Consider the following question:
You are face with two identical coins. One is fair, and the
other comes up Heads 90% of the time. You flip coins, which
results in THHHTHHHTH (seven heads, three tails). What is the probability that
the coin you’ve been flipping is the unfair one?
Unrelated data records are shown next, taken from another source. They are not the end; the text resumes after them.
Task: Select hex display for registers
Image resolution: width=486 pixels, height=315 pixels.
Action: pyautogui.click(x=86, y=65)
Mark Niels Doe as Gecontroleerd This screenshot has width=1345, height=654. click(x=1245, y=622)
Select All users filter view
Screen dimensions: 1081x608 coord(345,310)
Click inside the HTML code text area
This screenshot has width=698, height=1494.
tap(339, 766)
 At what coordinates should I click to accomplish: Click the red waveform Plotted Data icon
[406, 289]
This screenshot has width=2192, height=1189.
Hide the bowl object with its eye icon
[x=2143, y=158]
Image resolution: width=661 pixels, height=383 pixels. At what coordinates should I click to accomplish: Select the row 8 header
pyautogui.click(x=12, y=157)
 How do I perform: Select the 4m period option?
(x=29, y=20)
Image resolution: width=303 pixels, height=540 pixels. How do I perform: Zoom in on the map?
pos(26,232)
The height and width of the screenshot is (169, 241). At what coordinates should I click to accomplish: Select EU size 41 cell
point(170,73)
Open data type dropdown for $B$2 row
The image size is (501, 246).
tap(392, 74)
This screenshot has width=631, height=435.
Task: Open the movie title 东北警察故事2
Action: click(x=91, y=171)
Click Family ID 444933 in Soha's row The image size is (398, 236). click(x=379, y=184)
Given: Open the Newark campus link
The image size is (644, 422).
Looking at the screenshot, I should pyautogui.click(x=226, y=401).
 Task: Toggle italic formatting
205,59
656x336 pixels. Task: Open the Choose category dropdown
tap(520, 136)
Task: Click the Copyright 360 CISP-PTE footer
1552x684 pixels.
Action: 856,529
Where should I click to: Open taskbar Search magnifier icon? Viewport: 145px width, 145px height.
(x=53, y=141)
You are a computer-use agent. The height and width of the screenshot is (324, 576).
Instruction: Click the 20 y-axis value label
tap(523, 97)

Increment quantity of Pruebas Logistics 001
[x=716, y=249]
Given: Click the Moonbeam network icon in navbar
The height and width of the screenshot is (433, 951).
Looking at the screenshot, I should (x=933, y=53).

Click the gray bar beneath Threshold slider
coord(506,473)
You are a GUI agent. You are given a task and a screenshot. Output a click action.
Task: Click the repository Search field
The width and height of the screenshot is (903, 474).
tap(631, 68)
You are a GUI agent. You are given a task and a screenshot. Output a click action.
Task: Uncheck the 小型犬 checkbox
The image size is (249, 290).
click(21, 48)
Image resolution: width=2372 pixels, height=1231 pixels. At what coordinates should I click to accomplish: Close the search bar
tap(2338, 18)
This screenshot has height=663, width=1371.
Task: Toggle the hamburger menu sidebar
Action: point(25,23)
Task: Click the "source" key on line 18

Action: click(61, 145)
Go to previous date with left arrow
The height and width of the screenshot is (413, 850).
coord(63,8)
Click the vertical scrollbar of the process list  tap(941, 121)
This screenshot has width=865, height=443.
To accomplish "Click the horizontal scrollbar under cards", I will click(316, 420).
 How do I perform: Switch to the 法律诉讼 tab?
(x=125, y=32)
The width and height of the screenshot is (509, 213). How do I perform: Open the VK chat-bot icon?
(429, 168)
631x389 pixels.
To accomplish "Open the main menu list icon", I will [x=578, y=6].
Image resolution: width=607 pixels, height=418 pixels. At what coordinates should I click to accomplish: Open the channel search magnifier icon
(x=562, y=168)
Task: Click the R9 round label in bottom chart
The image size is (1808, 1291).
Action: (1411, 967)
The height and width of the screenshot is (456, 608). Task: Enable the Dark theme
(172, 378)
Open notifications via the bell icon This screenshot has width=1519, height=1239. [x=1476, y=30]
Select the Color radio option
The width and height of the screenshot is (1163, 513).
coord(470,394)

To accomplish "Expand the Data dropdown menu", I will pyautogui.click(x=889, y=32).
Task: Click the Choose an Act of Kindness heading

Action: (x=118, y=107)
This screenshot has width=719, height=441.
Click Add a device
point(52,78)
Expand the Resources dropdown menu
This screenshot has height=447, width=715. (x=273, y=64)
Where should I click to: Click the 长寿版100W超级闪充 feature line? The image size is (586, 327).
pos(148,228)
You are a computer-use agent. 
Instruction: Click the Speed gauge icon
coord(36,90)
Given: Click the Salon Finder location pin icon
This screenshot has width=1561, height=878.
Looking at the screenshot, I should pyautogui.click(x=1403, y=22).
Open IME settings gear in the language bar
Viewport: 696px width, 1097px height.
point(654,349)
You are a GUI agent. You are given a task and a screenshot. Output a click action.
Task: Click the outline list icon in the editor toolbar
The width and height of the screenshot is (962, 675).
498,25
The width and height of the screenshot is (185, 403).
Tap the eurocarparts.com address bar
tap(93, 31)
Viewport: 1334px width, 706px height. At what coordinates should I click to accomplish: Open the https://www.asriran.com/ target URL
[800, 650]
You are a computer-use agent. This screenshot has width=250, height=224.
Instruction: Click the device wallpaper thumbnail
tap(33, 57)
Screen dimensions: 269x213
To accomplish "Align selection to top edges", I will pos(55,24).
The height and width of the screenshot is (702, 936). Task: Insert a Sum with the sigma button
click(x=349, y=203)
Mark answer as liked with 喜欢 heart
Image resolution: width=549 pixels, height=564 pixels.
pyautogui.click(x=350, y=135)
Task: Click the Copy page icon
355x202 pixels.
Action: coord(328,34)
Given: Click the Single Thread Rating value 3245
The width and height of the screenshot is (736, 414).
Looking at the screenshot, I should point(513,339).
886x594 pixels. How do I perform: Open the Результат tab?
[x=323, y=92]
Is it safe to assume order is irrelevant and to look for probability of seven heads and three tails with binomial distribution:
Let F be event that coin is fair, B be event that coin is biased, T be the observed toss. Then, using Bayes':
$$
P(B|T)=\frac{P(T|B)\times P(B)} {P(T)}
$$
$
P(T|B)=\binom{10}{7} \times 0.9^7\times 0.1^3 =0.0574
$
$
P(B)=0.5
$
$
P(T)=P(T|F)\cdot P(F) + P(T|B)\cdot P(B) = 0.1172
$
Thus the probability that the coin flipped is biased is 24.5%
Is this reasoning correct?
Best Answer
Apart from a minor possible mistake I pointed out in a comment above, this looks good.
Let's see: With the binomial distribution, the final formula you get is $$ \frac{\binom{10}3\cdot 0.9^7\cdot 0.1^3\cdot\frac12}{\frac12\cdot\binom{10}3\cdot 0.9^7\cdot 0.1^3 + \frac12\cdot\binom{10}3\cdot0.5^{10}} $$ What happens if we don't use the binomial distribution and instead care about order? We get $$ \frac{ 0.9^7\cdot 0.1^3\cdot\frac12}{\frac12\cdot 0.9^7\cdot 0.1^3 + \frac12\cdot0.5^{10}} $$ which, you may notice, has exactly the same value because algebraically we have only simplified the fraction by $\binom{10}3$. So not only is it safe to assume; it doesn't matter one way or the other.
One final notational nitpick: Is there a specific reason you use both $B$ and $L$ rather than, say, $B$ and $\overline B$?